Developer: Paon; Publisher: Nintendo
System: Nintendo DS; Release Year: 2008 (Jp), 2010 (US)

The Nintendo 3DS in 2016 is looking to be the machine for the JRPG genre thanks to titles like Dragon Quest VII, Mario & Luigi Paper Jam, Fire Emblem Fates and more. This trend for Nintendo’s handheld system to be the master of the genre did not start with the Nintendo 3DS however as the Nintendo DS had quite a large collection of RPGs itself, especially towards the end of its life-span. Among these were a few Nintendo published RPGs that flew entirely under the radar. Many of these were exclusive to Japan, like Soma Bringer and ASH: Archaic Sealed Heat, but there was one title that came out in the US as well as Japan in the year 2010. This was the Glory of Heracles. An RPG set in Greece’s mythological era of Heroes and Nintendo’s first, and only attempt, at tackling this established series.

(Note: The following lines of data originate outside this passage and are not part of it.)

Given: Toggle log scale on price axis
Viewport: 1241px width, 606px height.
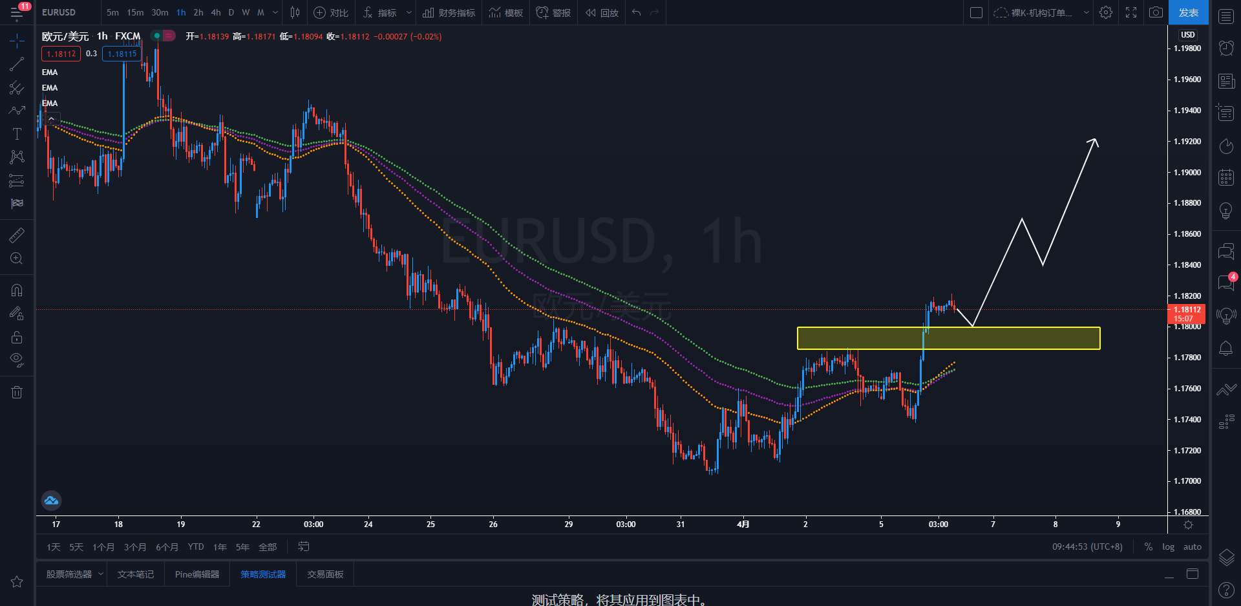Looking at the screenshot, I should pos(1168,546).
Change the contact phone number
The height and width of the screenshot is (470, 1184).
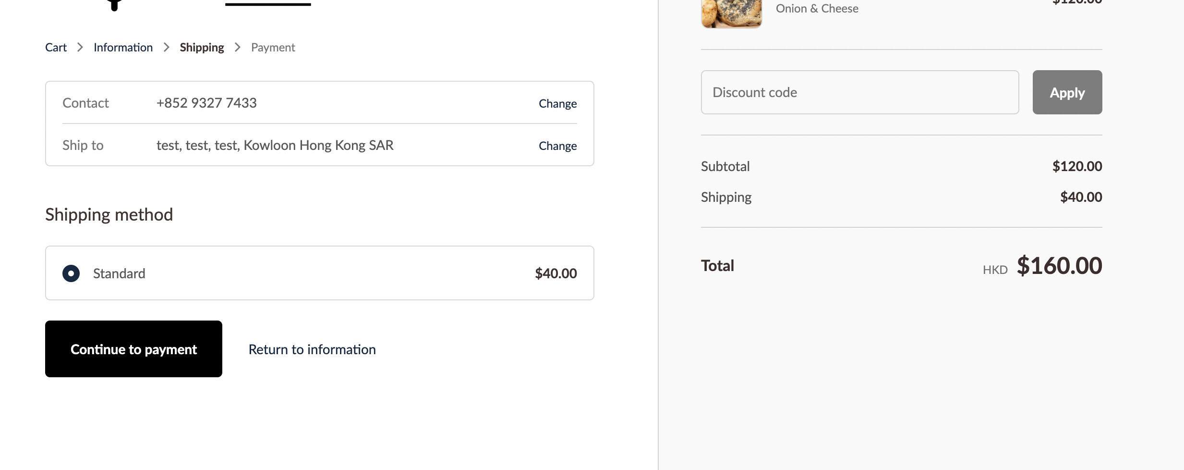coord(557,103)
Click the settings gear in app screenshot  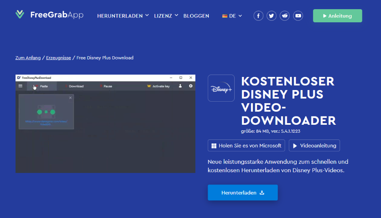pos(191,86)
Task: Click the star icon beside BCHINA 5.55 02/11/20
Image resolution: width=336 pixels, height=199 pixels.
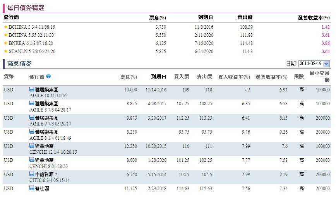Action: (5, 35)
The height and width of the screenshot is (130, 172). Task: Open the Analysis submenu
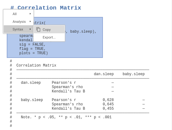pos(18,22)
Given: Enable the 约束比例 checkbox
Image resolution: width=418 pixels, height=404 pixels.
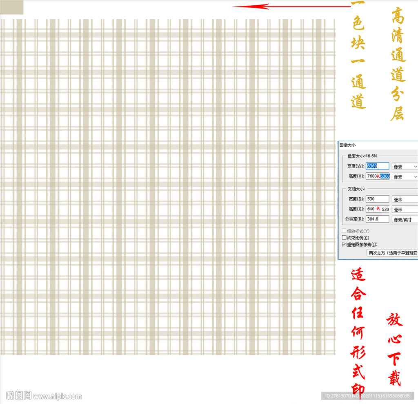Looking at the screenshot, I should [344, 238].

The Glory of Heracles on the DS is a weird game for Nintendo. While this is the first title Nintendo would make in the franchise, as well as the first one that would be released in the west, the series has actually been around since the days of the Famicom. Once it’s original creator, Data East, went bankrupt the series was co-purchased by the company Paon, and Nintendo who worked together to develop this fifth installment. The game itself is a reboot that takes elements from the whole series so do not be put-off by the fact that this is the fifth game in the series.

With that history lesson out of the way it is time to jump to a bit of classical studies as we look at this games mythical story.



Meet the cast. Now strike the pose!

Like many JRPGs this game is not afraid to follow many of the cliches you may be use to by now, none of which is more prominent than the amnesiac, silent, protagonist who you begin this game as. You are almost instantly introduced to the young and moody teenager Leucos as the two of you go hurdling off a cliff and into a mystical forest.

The fall is ok though, as it is revealed straight away, that both you and Leucos are actually immortals. So falling a few hundred feet is about the equivalent of rolling out of bed. What’s more, the forest nymphs reveal that our protagonist is none other than the legendary Greek hero and son of Zeus, Heracles!

With all of this exposition out of the way, you and your new-found ally decide to head to Mt. Olympus and discover the secrets of your immortality, as well as get back your lost memories. On the way you will meet other immortals like the lady-killer Axios, the mysterious child Iris and even an another amnesiac man who is also claiming to be Heracles.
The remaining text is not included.